— Instruções do exercício —
Responda às perguntas abaixo com base no texto sobre juízos analíticos e sintéticos.
(a) Que distinção passou a ser feita na Filosofia com a revolução copernicana kantiana?
(b) No exemplo do triângulo, qual predicado é a explicitação do sujeito "triângulo"?
(c) Que tipo de juízo seria "o calor é uma medida de temperatura dos corpos"?

— Texto —
Uma outra teoria da verdade
Quando estudamos a razão, vimos os problemas criados pelo
inatismo e pelo empirismo. Vimos também a “revolução copernicana” de Kant,
distinguindo as estruturas ou formas e categorias da razão e os conteúdos
trazidos a ela pela experiência, isto é, a distinção entre os elementos a
priori e a posteriori no conhecimento.
Com a revolução copernicana kantiana, uma distinção muito
importante passou a ser feita na Filosofia: a distinção entre juízos
analíticos e juízos sintéticos.
Um juízo é analítico quando o predicado ou os predicados do
enunciado nada mais são do que a explicitação do conteúdo do sujeito do
enunciado. Por exemplo: quando digo que o triângulo é uma figura de três lados,
o predicado “três lados” nada mais é do que a análise ou a explicitação do
sujeito “triângulo”.
Quando, porém, entre o sujeito e o predicado se estabelece
uma relação na qual o predicado me dá informações novas sobre o sujeito, o
juízo é sintético, isto é, formula uma síntese entre um predicado e um sujeito.
Assim, por exemplo, quando digo que o calor é a causa da dilatação dos corpos,
o predicado “causa da dilatação” não está analiticamente contido no sujeito
“calor”. Se eu dissesse que o calor é uma medida de temperatura dos corpos, o
juízo seria analítico, mas quando estabeleço uma relação causal entre o sujeito
e o predicado, como no caso da relação entre “calor” e “dilatação dos corpos”,
tenho uma síntese, algo novo me é dito sobre o sujeito através do predicado.

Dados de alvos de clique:
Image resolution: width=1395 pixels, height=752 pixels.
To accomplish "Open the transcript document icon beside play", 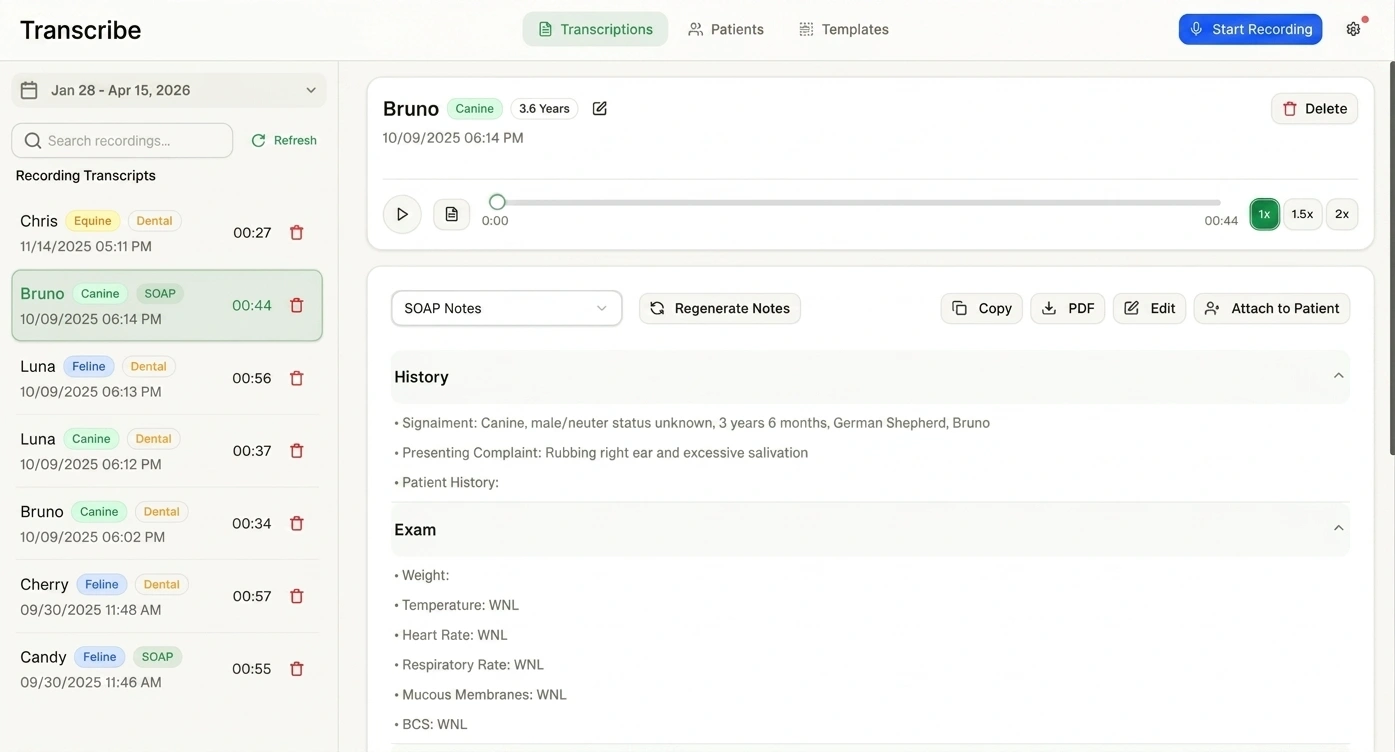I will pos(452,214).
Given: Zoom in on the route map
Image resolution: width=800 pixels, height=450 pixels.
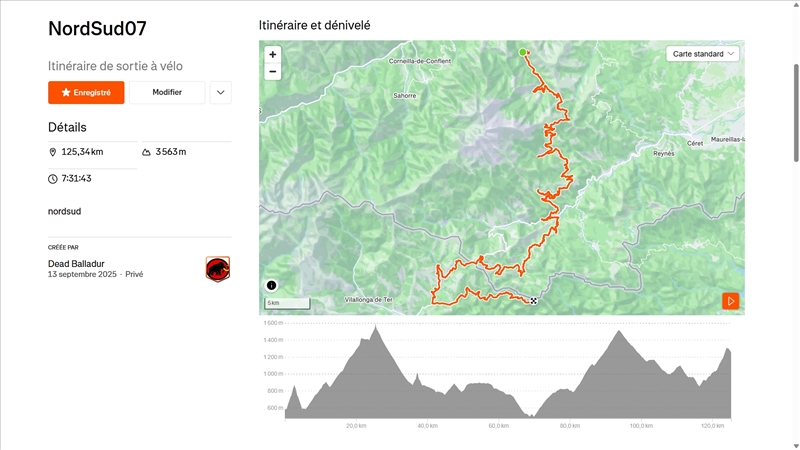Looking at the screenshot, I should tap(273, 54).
---
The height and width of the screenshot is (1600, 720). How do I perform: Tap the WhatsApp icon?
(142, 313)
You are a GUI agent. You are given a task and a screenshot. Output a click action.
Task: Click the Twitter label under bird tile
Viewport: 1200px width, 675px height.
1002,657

— Resposta completa —
(a) A distinção entre juízos analíticos e juízos sintéticos.
(b) O predicado "três lados".
(c) Um juízo analítico.